Kif and his wife Suzy have a young daughter and they are also expecting twins, they can't pay their bills and interest rates are spiralling out of control in early 1990s Australia. So when Kif's best mate Ray, who happens to be minder and bodyguard to Australia's most notorious conman, suggests Kif accepts the job offer of ghostwriting the fraudster's memoir, Kif has a dilemma.
But it doesn't take him long to abandon literature in favour of actually getting a book published - and getting paid. The only problem is they have less than six weeks before Australia's most wanted, Ziggy Heidl, goes on trial - and Ziggy appears pathologically incapable of telling the truth about anything.

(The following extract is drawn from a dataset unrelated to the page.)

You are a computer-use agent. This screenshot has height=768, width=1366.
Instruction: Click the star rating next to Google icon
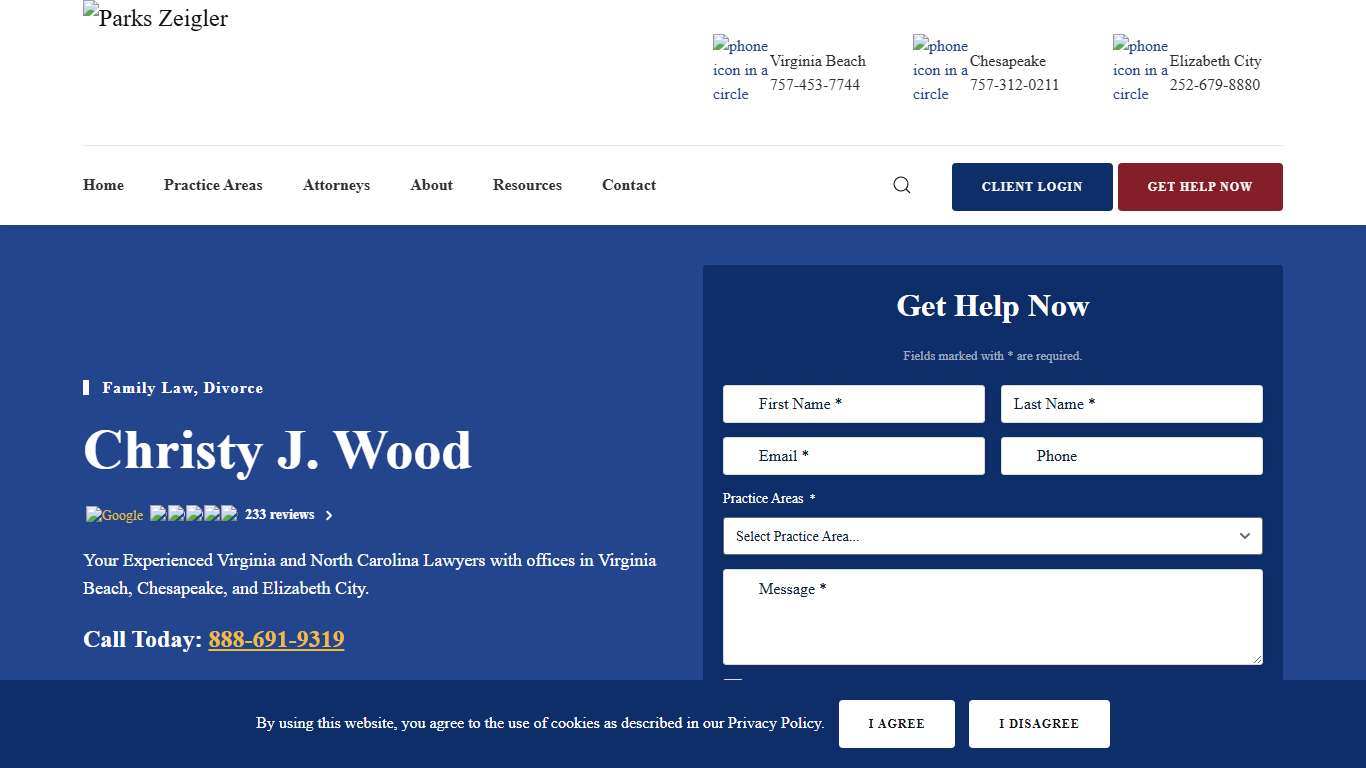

First Person is the novel Richard Flanagan began to write just before he won the Booker Prize for The Narrow Road to The Deep North (2014), a novel which was acclaimed by The Guardian as a masterpiece. He has also been described as the greatest Australian writer of his generation.
As a penniless young writer, he accepted the job of ghostwriting the autobiography of Australia's most famous criminal who was about to go on trial for defrauding the banks of $700 million dollars. John Friedrich, the conman, died before he went to trial. Decades later, Flanagan takes this bizarre, real life episode as the starting point for a chilling and at times darkly funny novel about truth and lies and the difference between good and evil.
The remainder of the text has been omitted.